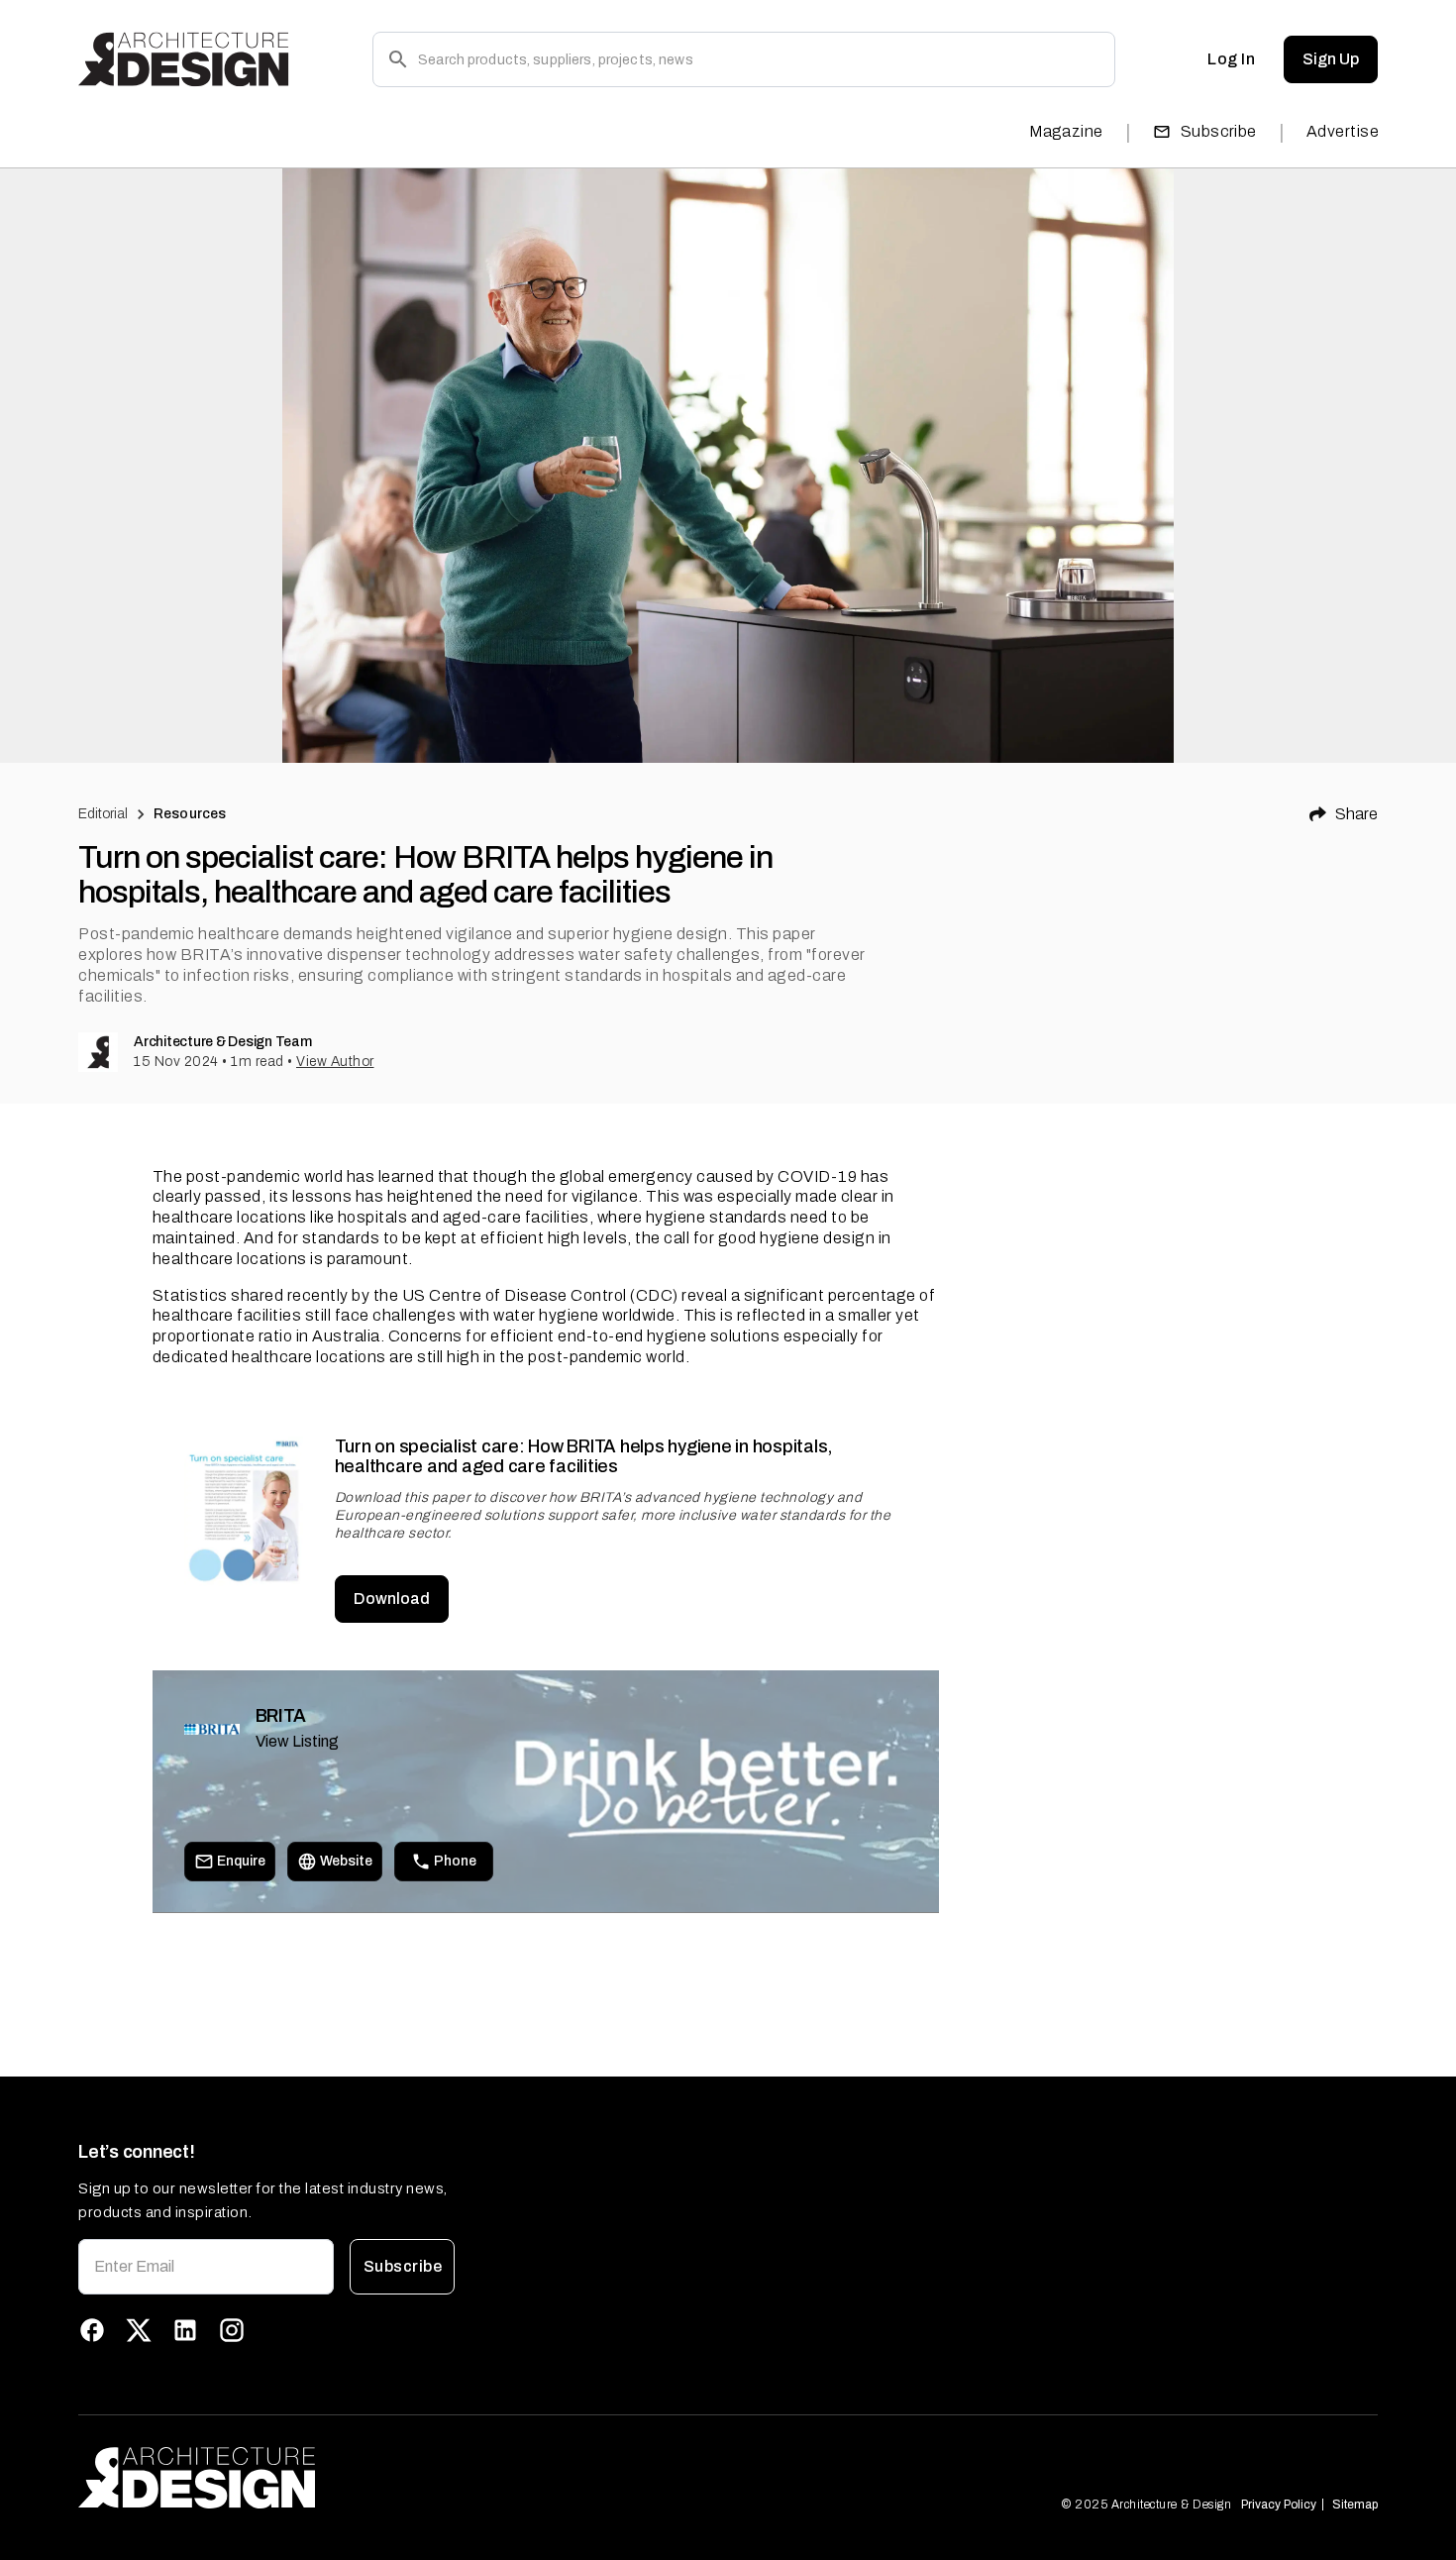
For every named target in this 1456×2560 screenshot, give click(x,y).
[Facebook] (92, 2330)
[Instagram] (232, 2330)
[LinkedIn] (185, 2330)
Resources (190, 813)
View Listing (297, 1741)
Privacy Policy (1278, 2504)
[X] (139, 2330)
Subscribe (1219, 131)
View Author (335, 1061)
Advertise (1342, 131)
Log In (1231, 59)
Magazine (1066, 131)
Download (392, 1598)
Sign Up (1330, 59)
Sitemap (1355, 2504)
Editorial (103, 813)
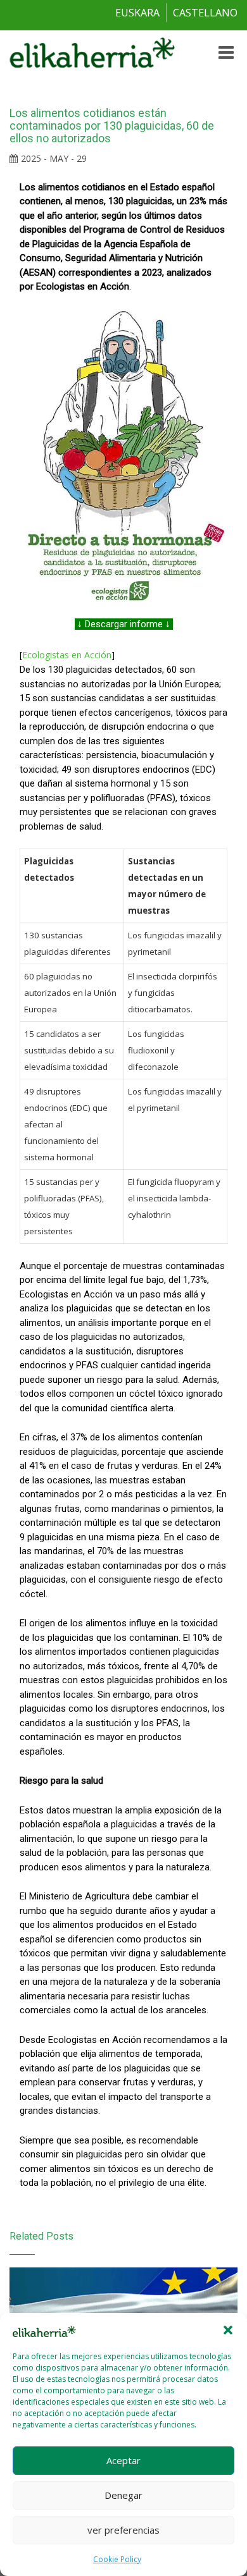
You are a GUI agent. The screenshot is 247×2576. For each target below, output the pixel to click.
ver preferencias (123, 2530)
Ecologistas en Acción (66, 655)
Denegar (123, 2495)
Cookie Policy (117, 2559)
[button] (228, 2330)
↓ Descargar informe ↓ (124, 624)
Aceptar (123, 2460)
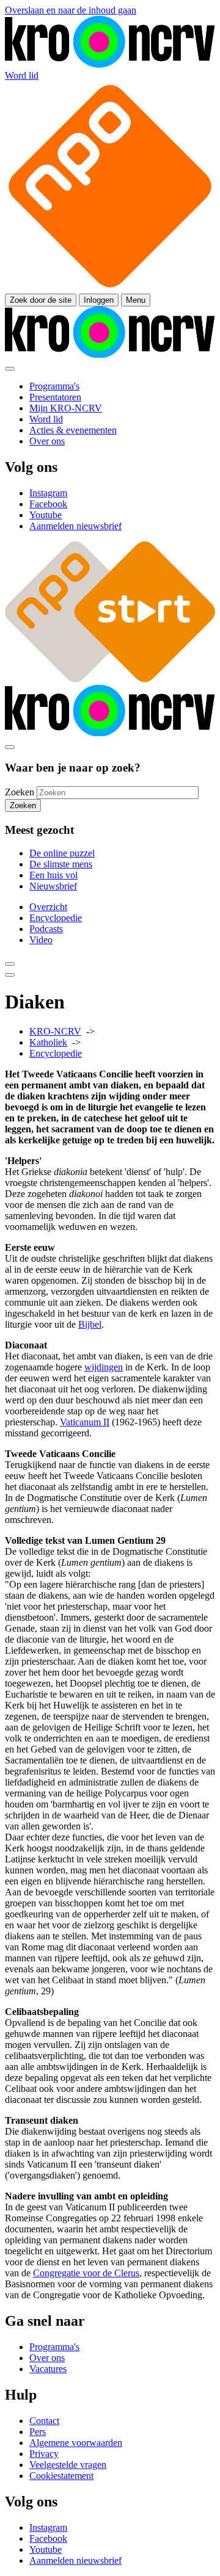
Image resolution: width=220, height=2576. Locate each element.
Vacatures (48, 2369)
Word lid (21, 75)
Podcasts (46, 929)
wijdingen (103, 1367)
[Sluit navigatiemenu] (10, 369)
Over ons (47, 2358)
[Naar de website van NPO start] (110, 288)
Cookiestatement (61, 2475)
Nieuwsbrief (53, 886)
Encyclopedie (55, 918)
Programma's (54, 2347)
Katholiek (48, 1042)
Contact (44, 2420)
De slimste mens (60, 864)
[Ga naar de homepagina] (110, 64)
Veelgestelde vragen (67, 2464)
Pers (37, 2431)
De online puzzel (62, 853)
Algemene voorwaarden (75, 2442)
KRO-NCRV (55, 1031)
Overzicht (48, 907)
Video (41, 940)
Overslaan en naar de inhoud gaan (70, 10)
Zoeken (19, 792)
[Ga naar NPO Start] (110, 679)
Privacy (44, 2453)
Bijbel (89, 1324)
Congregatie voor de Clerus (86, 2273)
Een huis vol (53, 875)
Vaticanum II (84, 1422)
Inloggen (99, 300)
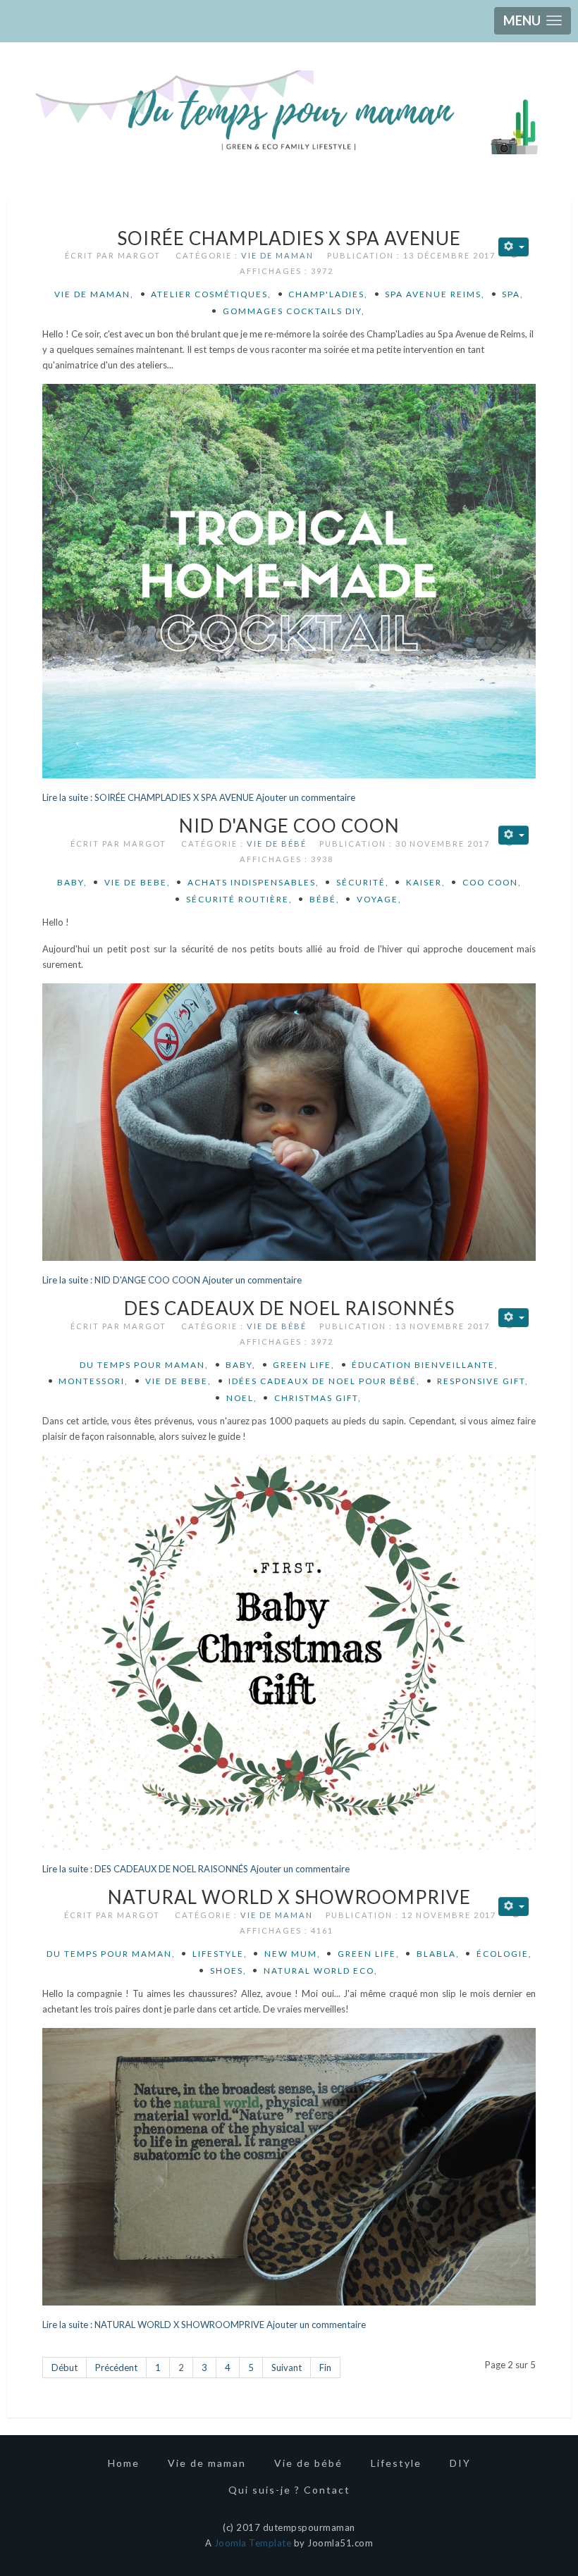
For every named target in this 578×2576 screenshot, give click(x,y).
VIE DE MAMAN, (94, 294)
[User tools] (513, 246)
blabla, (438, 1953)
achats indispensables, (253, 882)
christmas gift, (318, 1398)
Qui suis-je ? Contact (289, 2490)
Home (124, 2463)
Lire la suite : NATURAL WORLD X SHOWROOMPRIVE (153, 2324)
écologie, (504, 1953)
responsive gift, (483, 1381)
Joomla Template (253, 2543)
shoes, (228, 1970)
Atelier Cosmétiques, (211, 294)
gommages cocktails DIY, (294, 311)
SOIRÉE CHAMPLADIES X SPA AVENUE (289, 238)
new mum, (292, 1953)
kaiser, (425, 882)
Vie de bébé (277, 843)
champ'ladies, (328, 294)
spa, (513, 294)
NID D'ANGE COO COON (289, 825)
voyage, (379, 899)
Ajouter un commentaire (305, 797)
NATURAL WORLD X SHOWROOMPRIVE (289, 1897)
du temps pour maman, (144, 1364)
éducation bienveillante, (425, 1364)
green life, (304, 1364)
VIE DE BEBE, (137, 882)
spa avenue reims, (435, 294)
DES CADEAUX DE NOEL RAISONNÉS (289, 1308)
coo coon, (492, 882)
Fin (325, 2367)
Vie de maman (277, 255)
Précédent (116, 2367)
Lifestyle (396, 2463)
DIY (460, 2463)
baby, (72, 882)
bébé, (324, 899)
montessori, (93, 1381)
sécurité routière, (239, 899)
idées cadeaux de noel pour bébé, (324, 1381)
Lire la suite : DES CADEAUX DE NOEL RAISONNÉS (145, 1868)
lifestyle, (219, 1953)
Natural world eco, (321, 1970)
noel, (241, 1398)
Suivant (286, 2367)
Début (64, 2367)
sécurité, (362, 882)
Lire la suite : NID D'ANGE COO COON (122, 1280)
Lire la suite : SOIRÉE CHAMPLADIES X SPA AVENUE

Work request: Omit the pictures, then retype the remaining material without a single change.

Exercise response:
For every named target in this 1456×2560 screenshot, give click(x,y).
[Facebook] (92, 2330)
[Instagram] (232, 2330)
[LinkedIn] (185, 2330)
Resources (190, 813)
View Listing (297, 1741)
Privacy Policy (1278, 2504)
[X] (139, 2330)
Subscribe (1219, 131)
View Author (335, 1061)
Advertise (1342, 131)
Log In (1231, 59)
Magazine (1066, 131)
Download (392, 1598)
Sign Up (1330, 59)
Sitemap (1355, 2504)
Editorial (103, 813)
You are a GUI agent. The screenshot is 247×2576. For each target below, output the pixel to click.
ver preferencias (123, 2530)
Ecologistas en Acción (66, 655)
Denegar (123, 2495)
Cookie Policy (117, 2559)
[button] (228, 2330)
↓ Descargar informe ↓ (124, 624)
Aceptar (123, 2460)
Image resolution: width=220, height=2576. Locate each element.
Vacatures (48, 2369)
Word lid (21, 75)
Podcasts (46, 929)
wijdingen (103, 1367)
[Sluit navigatiemenu] (10, 369)
Over ons (47, 2358)
[Naar de website van NPO start] (110, 288)
Cookiestatement (61, 2475)
Nieuwsbrief (53, 886)
Encyclopedie (55, 918)
Programma's (54, 2347)
Katholiek (48, 1042)
Contact (44, 2420)
De slimste mens (60, 864)
[Ga naar de homepagina] (110, 64)
Veelgestelde vragen (67, 2464)
Pers (37, 2431)
De online puzzel (62, 853)
Algemene voorwaarden (75, 2442)
KRO-NCRV (55, 1031)
Overzicht (48, 907)
Video (41, 940)
Overslaan en naar de inhoud gaan (70, 10)
Zoeken (19, 792)
[Ga naar NPO Start] (110, 679)
Privacy (44, 2453)
Bijbel (89, 1324)
Congregatie voor de Clerus (86, 2273)
Een huis vol (53, 875)
Vaticanum II (84, 1422)
Inloggen (99, 300)
For every named target in this 578×2576 screenshot, give click(x,y).
VIE DE MAMAN, (94, 294)
[User tools] (513, 246)
blabla, (438, 1953)
achats indispensables, (253, 882)
christmas gift, (318, 1398)
Qui suis-je ? Contact (289, 2490)
Home (124, 2463)
Lire la suite : NATURAL WORLD X SHOWROOMPRIVE (153, 2324)
écologie, (504, 1953)
responsive gift, (483, 1381)
Joomla Template (253, 2543)
shoes, (228, 1970)
Atelier Cosmétiques, (211, 294)
gommages cocktails DIY, (294, 311)
SOIRÉE CHAMPLADIES X SPA AVENUE (289, 238)
new mum, (292, 1953)
kaiser, (425, 882)
Vie de bébé (277, 843)
champ'ladies, (328, 294)
spa, (513, 294)
NID D'ANGE COO COON (289, 825)
voyage, (379, 899)
Ajouter un commentaire (305, 797)
NATURAL WORLD X SHOWROOMPRIVE (289, 1897)
du temps pour maman, (144, 1364)
éducation bienveillante, (425, 1364)
green life, (304, 1364)
VIE DE BEBE, (137, 882)
spa avenue reims, (435, 294)
DES CADEAUX DE NOEL RAISONNÉS (289, 1308)
coo coon, (492, 882)
Fin (325, 2367)
Vie de maman (277, 255)
Précédent (116, 2367)
Lifestyle (396, 2463)
DIY (460, 2463)
baby, (72, 882)
bébé, (324, 899)
montessori, (93, 1381)
sécurité routière, (239, 899)
idées cadeaux de noel pour bébé, (324, 1381)
Lire la suite : DES CADEAUX DE NOEL RAISONNÉS (145, 1868)
lifestyle, (219, 1953)
Natural world eco, (321, 1970)
noel, (241, 1398)
Suivant (286, 2367)
Début (64, 2367)
sécurité, (362, 882)
Lire la suite : NID D'ANGE COO COON (122, 1280)
Lire la suite : SOIRÉE CHAMPLADIES X SPA AVENUE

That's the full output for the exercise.